Source data =
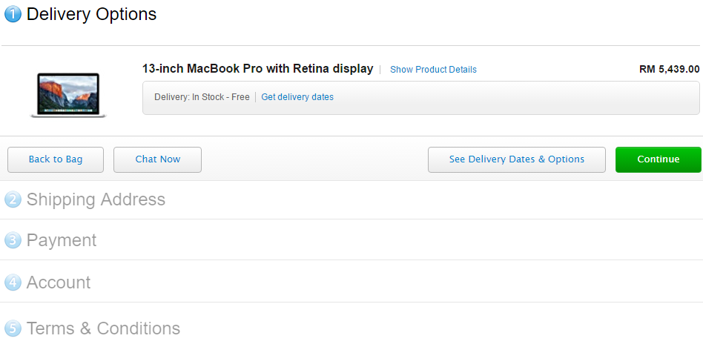Expand Show Product Details
The width and height of the screenshot is (703, 347).
433,70
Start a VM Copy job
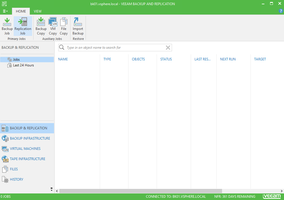Image resolution: width=284 pixels, height=200 pixels. (x=53, y=26)
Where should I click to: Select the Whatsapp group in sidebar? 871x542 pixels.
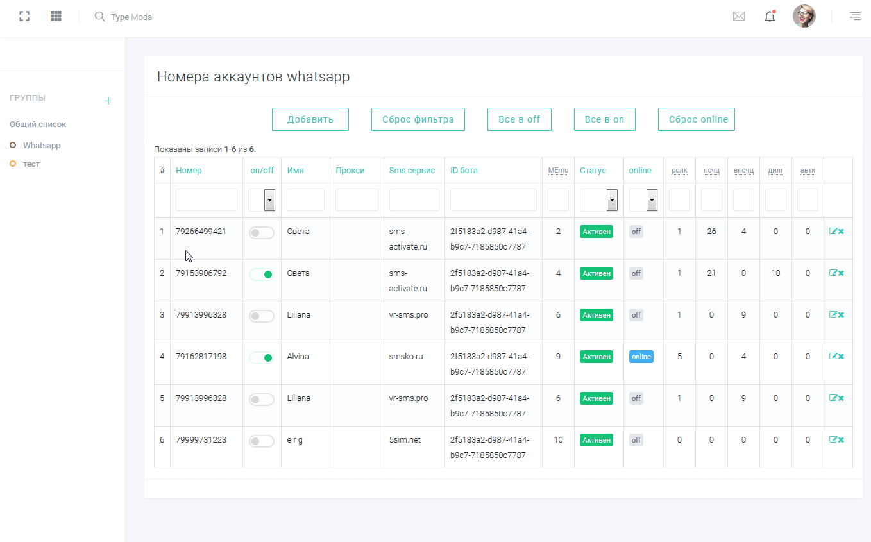(x=42, y=146)
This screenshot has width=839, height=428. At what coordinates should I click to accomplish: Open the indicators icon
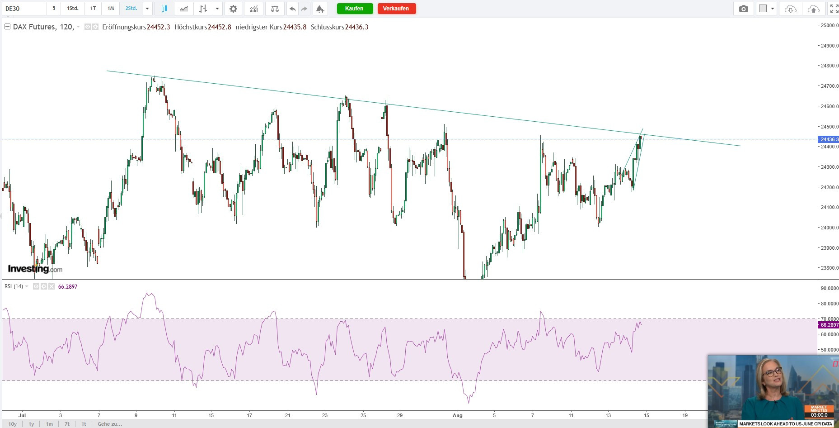pos(254,9)
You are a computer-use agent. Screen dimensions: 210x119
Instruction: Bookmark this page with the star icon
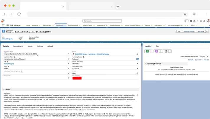coord(185,14)
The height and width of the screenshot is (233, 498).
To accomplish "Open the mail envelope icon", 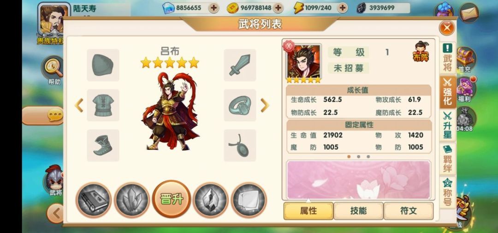I will pos(469,13).
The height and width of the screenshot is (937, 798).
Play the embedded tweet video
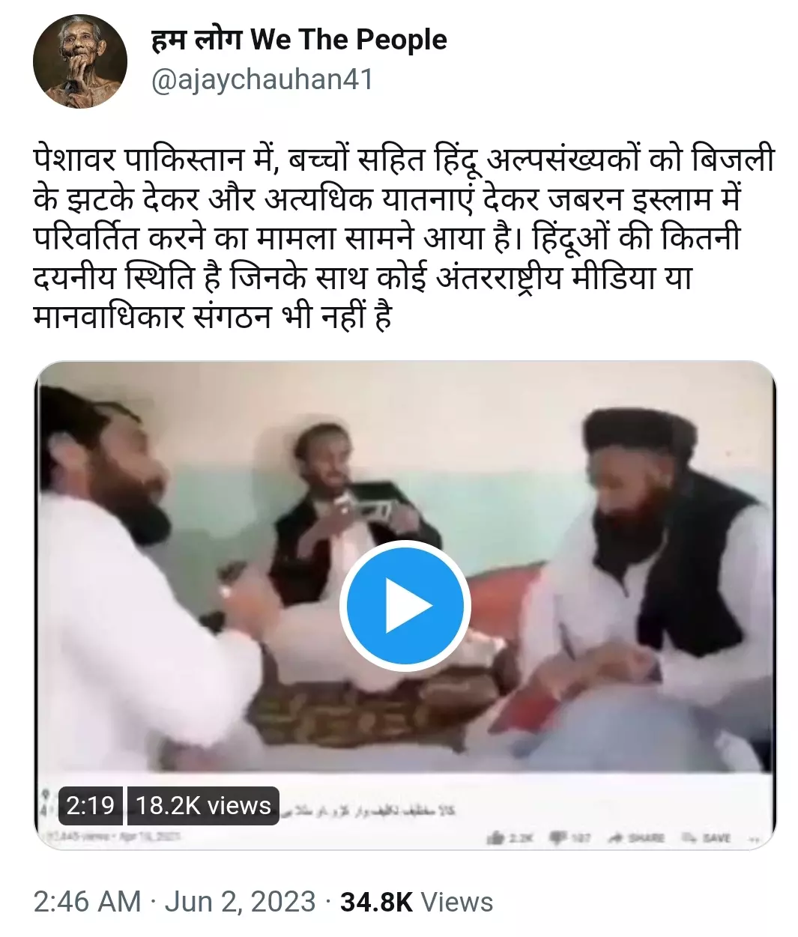pos(405,605)
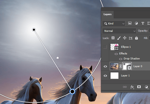Click the lock all padlock icon
150x104 pixels.
pos(136,38)
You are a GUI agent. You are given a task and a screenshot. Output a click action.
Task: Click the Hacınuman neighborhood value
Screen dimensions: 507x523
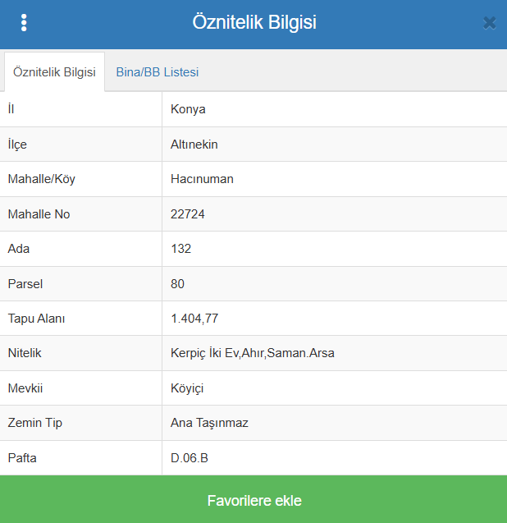[x=202, y=179]
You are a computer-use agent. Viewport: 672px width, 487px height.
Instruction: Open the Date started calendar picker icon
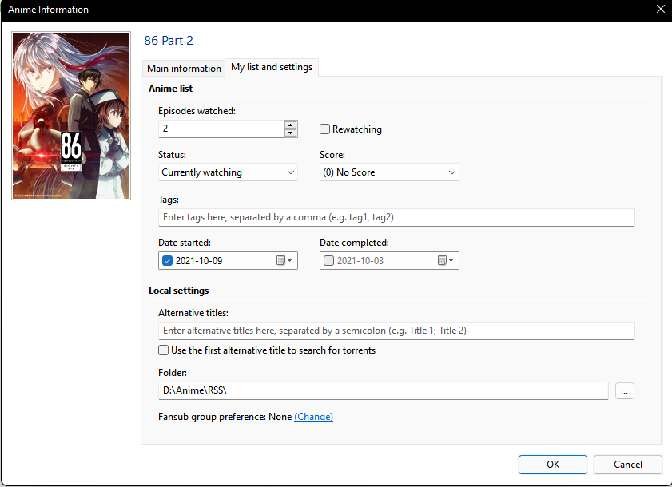282,260
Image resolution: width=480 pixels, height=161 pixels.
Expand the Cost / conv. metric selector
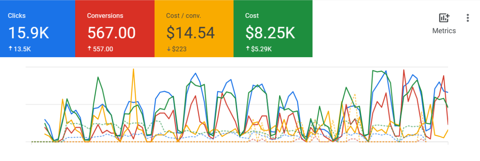[x=183, y=16]
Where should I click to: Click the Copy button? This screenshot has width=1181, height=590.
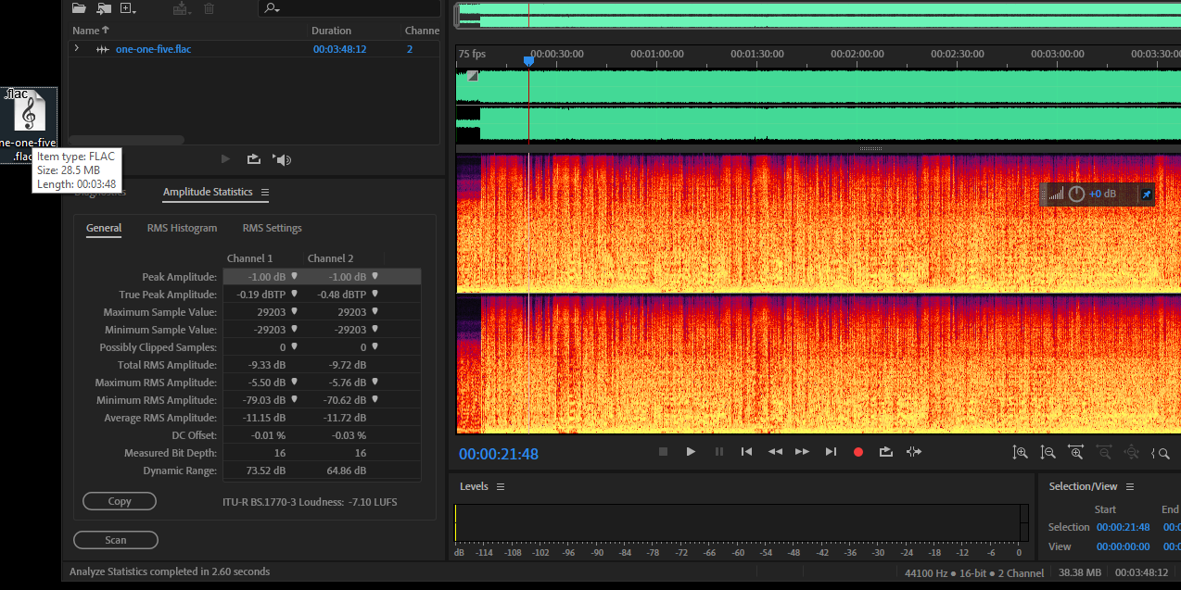[120, 501]
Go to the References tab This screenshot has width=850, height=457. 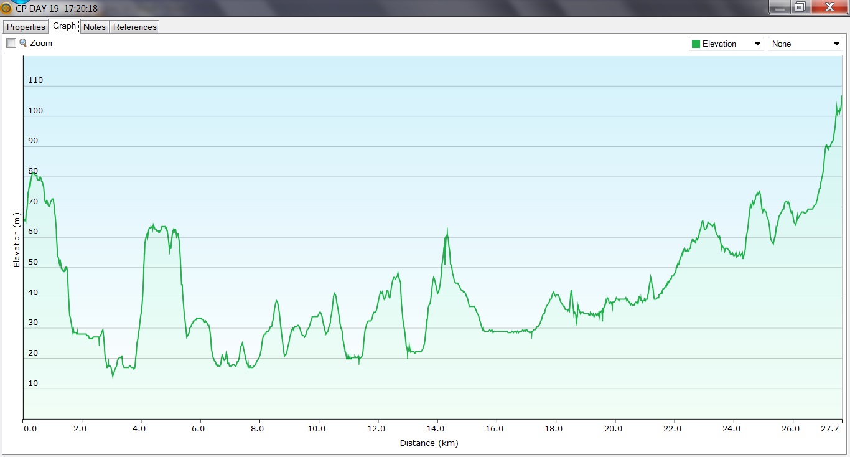click(135, 27)
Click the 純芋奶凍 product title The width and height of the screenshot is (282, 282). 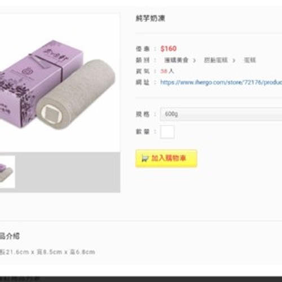click(x=150, y=19)
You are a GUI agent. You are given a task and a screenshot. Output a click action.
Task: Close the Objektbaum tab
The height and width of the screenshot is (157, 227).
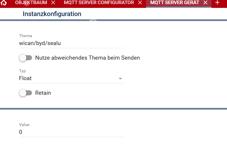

Instructions to follow = Only the lines that hold the word "computer" are wanted; each should be pulled from the records.

Exercise response =
You are a computer-use agent. Screen dimensions: 210x119
You are a computer-use agent. Viewport: 672px width, 487px height.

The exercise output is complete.